**** Material for this task

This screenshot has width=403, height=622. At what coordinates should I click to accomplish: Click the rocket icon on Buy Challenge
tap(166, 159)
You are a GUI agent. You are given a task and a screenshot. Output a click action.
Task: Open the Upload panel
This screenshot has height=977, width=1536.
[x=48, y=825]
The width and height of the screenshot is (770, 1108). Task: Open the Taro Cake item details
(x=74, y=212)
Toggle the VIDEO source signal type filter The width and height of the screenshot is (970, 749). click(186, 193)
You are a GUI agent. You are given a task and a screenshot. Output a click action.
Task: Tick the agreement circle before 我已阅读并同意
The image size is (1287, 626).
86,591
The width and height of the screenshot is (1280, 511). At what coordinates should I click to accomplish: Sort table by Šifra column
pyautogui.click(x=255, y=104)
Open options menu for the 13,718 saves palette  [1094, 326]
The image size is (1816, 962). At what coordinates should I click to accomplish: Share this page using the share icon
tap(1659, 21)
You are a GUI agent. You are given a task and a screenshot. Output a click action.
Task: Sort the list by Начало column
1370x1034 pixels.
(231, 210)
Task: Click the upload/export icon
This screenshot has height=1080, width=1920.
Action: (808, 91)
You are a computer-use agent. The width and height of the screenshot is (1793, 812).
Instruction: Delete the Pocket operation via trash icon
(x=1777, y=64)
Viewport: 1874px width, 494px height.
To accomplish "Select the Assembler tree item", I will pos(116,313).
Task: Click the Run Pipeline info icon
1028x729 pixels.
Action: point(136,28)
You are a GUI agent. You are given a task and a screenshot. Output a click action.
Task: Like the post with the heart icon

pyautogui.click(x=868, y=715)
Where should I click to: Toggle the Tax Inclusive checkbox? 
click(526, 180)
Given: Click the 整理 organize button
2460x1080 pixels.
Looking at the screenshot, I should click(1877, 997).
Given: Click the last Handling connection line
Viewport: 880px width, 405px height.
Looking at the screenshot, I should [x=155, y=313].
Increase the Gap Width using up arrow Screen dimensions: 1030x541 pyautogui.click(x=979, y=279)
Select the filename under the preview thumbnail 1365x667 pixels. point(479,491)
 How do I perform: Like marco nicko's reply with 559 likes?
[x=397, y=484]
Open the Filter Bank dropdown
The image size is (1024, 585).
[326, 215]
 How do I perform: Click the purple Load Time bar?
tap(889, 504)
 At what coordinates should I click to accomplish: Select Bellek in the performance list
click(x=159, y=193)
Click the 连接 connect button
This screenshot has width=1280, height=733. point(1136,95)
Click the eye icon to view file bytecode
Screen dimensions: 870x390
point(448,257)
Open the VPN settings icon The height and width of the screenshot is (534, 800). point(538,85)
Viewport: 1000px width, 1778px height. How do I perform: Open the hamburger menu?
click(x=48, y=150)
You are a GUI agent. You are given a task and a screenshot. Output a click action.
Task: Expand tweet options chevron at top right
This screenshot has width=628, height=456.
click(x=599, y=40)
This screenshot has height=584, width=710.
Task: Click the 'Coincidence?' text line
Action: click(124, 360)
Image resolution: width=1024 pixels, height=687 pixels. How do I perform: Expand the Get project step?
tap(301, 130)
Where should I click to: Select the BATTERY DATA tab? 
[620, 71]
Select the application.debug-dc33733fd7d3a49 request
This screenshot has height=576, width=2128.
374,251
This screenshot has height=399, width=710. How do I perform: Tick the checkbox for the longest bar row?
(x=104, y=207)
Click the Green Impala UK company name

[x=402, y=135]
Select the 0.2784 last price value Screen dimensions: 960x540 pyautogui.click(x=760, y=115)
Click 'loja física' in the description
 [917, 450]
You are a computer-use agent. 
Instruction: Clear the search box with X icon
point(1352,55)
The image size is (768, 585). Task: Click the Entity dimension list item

********

Please return all lines above in which the string "options" is found.

Open options menu for the 13,718 saves palette  [1094, 326]
Task: Expand tweet options chevron at top right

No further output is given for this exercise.